Mercer Wealth, which globally has $160 billion in AUM, plans to boost its AUM in the region to $2-$3bn in the next 2-3 years from the present $1bn, said Yasir AbuShaban, a Dubai-based principal with Mercer Wealth.
“Within the next two to three years, we are looking at reaching $2 to $3 billion as a conservative estimate and we do see an opportunity to do so,” said Mr AbuShaban.
Mercer does not directly make investments, but allocates clients’ money they have discretion to, to professional asset managers. They also provide advice to clients.
“We have buying power. We can negotiate on their (client’s) behalf with asset managers to provide them lower fees than they otherwise would have to get on their own,” he added.
Mercer Wealth’s clients include sovereign wealth funds, family offices, and insurance companies among others.
From its office in Dubai, Mercer also looks after Africa, India and Turkey, where they also see opportunity for growth.
Wealth creation in Middle East and Africa (MEA) grew 8.5 per cent to $8.1 trillion last year from $7.5tn in 2015, higher than last year’s global average of 6 per cent and the second-highest growth in a region after Asia-Pacific which grew 9.9 per cent, according to consultancy Boston Consulting Group (BCG). In the region, where wealth grew just 1.9 per cent in 2015 compared with 2014, a pickup in oil prices has helped in wealth generation.
BCG is forecasting MEA wealth will rise to $12tn by 2021, growing at an annual average of 8 per cent.
Drivers of wealth generation in the region will be split evenly between new wealth creation and growth of performance of existing assets, according to BCG.
Another general trend in the region is clients’ looking for a comprehensive approach to investing, according to Mr AbuShaban.
“Institutional investors or some of the families are seeing a slowdown in the available capital they have to invest and in that sense they are looking at optimizing the way they manage their portfolios and making sure they are not investing haphazardly and different parts of their investment are working together,” said Mr AbuShaban.

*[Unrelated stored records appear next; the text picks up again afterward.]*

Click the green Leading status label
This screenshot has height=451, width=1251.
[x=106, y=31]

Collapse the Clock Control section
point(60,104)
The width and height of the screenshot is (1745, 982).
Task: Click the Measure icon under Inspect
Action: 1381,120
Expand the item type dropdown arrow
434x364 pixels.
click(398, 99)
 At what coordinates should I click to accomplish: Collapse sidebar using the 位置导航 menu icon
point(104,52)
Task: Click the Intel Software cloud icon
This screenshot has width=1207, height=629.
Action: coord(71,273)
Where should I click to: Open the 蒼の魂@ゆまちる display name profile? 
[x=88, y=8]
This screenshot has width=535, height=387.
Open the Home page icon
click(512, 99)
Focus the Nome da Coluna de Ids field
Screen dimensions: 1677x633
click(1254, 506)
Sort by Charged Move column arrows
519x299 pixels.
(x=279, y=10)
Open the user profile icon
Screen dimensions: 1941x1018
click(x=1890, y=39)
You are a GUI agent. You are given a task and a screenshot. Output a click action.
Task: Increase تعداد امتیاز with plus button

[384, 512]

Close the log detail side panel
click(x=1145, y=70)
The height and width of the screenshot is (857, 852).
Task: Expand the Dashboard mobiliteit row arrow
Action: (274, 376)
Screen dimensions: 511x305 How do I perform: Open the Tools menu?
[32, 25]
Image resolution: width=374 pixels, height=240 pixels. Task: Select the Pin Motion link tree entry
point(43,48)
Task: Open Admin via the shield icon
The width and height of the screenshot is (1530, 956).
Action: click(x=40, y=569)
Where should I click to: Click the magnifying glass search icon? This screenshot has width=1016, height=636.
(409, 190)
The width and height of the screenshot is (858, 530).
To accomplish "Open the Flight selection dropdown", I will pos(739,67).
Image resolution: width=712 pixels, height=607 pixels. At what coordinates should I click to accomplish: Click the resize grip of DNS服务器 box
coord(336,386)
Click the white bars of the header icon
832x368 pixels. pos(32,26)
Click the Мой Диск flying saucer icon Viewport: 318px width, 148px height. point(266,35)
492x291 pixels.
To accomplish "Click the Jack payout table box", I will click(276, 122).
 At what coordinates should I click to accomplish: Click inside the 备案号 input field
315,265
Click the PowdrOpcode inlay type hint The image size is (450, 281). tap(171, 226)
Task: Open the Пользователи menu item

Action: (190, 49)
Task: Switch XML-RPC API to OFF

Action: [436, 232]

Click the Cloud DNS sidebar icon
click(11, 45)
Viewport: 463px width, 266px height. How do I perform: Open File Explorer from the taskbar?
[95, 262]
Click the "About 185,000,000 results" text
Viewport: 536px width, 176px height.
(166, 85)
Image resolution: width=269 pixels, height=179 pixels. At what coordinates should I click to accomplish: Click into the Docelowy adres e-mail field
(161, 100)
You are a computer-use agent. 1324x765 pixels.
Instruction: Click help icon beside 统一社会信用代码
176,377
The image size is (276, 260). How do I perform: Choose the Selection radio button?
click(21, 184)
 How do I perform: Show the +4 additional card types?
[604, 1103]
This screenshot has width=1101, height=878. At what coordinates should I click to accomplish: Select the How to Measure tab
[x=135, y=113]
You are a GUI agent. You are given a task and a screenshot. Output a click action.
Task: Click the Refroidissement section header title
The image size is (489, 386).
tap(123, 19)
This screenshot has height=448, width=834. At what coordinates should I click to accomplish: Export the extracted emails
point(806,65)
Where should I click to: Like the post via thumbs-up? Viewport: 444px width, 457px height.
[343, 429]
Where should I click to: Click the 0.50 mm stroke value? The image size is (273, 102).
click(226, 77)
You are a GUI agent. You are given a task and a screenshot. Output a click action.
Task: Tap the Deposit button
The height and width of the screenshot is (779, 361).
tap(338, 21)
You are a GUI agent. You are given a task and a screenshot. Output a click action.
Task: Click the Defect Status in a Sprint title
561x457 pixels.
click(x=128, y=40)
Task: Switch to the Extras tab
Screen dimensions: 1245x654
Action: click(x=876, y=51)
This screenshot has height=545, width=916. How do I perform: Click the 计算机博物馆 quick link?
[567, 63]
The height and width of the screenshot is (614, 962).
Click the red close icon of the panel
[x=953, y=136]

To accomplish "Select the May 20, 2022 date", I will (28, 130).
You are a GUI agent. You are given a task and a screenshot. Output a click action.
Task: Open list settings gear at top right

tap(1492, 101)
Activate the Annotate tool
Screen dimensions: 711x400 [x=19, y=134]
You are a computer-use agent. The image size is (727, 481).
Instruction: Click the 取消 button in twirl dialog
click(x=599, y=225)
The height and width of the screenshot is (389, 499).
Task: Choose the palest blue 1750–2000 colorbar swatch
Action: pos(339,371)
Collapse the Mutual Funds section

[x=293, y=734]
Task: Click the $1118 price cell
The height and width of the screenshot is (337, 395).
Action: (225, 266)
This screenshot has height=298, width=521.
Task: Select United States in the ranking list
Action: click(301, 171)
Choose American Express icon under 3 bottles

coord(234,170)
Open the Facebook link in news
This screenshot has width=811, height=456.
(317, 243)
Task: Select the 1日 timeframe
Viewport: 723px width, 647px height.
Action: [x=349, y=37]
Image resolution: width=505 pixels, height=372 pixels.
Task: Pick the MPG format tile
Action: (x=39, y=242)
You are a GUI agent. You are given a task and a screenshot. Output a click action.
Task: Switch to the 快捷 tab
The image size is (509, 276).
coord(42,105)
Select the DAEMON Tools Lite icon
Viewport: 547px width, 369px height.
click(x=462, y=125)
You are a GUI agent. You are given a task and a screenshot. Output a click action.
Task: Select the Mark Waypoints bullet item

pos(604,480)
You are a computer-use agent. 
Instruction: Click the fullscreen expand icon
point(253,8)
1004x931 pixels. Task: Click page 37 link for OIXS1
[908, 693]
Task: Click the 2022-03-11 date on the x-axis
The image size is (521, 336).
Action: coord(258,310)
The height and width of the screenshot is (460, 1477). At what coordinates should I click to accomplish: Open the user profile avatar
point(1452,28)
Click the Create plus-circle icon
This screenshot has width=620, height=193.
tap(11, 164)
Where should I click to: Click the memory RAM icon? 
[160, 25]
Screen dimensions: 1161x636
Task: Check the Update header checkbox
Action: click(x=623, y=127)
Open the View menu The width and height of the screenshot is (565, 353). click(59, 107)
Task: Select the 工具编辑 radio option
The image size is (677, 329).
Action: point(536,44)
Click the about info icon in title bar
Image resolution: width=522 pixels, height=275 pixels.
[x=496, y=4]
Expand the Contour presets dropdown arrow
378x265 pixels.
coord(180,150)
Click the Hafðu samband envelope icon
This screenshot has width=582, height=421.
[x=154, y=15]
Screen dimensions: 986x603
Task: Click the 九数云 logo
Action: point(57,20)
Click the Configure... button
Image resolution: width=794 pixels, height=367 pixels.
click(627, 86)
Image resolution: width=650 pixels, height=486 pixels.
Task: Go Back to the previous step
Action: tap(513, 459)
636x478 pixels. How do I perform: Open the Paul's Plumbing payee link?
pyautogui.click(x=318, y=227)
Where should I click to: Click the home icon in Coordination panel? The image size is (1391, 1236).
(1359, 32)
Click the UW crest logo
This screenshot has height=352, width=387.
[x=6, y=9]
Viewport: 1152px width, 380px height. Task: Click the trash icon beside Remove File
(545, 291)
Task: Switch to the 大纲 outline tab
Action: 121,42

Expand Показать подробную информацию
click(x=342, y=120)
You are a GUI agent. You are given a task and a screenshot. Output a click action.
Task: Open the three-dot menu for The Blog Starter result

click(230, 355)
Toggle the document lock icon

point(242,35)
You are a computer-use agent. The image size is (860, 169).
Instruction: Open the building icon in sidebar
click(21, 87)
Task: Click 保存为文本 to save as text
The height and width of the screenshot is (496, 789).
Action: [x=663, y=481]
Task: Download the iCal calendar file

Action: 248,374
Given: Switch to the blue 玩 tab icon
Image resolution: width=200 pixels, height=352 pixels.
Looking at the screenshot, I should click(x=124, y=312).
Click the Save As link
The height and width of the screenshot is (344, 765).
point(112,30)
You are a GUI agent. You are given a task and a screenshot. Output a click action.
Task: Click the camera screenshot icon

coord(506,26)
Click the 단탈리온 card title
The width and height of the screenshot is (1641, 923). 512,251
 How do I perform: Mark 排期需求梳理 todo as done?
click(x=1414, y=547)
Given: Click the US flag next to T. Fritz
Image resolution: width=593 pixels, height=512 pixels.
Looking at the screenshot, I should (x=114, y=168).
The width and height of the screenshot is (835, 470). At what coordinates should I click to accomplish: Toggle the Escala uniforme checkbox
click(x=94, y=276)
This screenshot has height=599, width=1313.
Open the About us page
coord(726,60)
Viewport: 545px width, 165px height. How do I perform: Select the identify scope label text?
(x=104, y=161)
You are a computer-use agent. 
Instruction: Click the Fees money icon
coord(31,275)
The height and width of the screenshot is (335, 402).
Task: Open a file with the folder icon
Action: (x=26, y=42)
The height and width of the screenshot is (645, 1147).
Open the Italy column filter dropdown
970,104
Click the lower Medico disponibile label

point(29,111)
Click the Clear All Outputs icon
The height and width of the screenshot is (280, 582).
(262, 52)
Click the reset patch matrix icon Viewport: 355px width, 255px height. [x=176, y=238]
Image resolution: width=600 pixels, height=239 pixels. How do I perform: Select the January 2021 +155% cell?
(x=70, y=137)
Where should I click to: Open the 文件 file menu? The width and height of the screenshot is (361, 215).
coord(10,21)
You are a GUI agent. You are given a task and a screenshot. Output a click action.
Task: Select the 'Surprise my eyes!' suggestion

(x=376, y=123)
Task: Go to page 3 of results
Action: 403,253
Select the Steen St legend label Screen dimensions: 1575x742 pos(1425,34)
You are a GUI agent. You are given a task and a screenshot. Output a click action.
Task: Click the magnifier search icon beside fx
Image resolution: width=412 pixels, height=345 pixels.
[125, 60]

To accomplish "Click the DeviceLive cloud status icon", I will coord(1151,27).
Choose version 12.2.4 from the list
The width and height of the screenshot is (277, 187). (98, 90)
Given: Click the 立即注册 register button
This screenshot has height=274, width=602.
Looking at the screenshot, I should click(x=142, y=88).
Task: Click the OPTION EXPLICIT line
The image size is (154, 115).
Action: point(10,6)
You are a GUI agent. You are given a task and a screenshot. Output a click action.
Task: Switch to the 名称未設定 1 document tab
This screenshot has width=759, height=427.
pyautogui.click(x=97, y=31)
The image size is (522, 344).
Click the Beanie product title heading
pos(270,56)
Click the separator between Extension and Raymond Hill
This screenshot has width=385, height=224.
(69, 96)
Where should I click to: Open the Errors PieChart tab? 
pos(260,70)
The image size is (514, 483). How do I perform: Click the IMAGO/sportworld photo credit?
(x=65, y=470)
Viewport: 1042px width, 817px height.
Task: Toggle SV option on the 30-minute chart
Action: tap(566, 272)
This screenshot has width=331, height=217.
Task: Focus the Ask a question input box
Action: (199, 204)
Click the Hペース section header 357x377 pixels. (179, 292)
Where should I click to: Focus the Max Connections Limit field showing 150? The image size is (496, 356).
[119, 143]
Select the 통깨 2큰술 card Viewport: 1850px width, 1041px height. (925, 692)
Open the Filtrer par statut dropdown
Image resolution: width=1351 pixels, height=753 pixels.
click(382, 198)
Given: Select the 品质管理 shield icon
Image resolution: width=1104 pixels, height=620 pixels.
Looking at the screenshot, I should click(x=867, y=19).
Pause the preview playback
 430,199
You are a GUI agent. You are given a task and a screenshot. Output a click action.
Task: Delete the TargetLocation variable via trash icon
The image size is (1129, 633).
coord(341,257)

Some clients also have a higher appetite for risk, given the low interest-rate environment that does not provide enough yield for some institutional investors. These clients are keen to invest in illiquid assets, such as private equity and infrastructure.
“What we have seen is a desire for higher returns in what has been a low-return environment specifically in various fixed income or bonds,” he said.
“In this environment, we have seen a de facto increase in the risk that clients are taking in things like illiquid investments, private equity investments, infrastructure and private debt, those kind of investments were higher illiquidity results in incrementally higher returns.”
The Abu Dhabi Investment Authority, one of the largest sovereign wealth funds, said in its 2016 report that has gradually increased its exposure in direct private equity and private credit transactions, mainly in Asian markets and especially in China and India. The authority’s private equity department focused on structured equities owing to “their defensive characteristics.”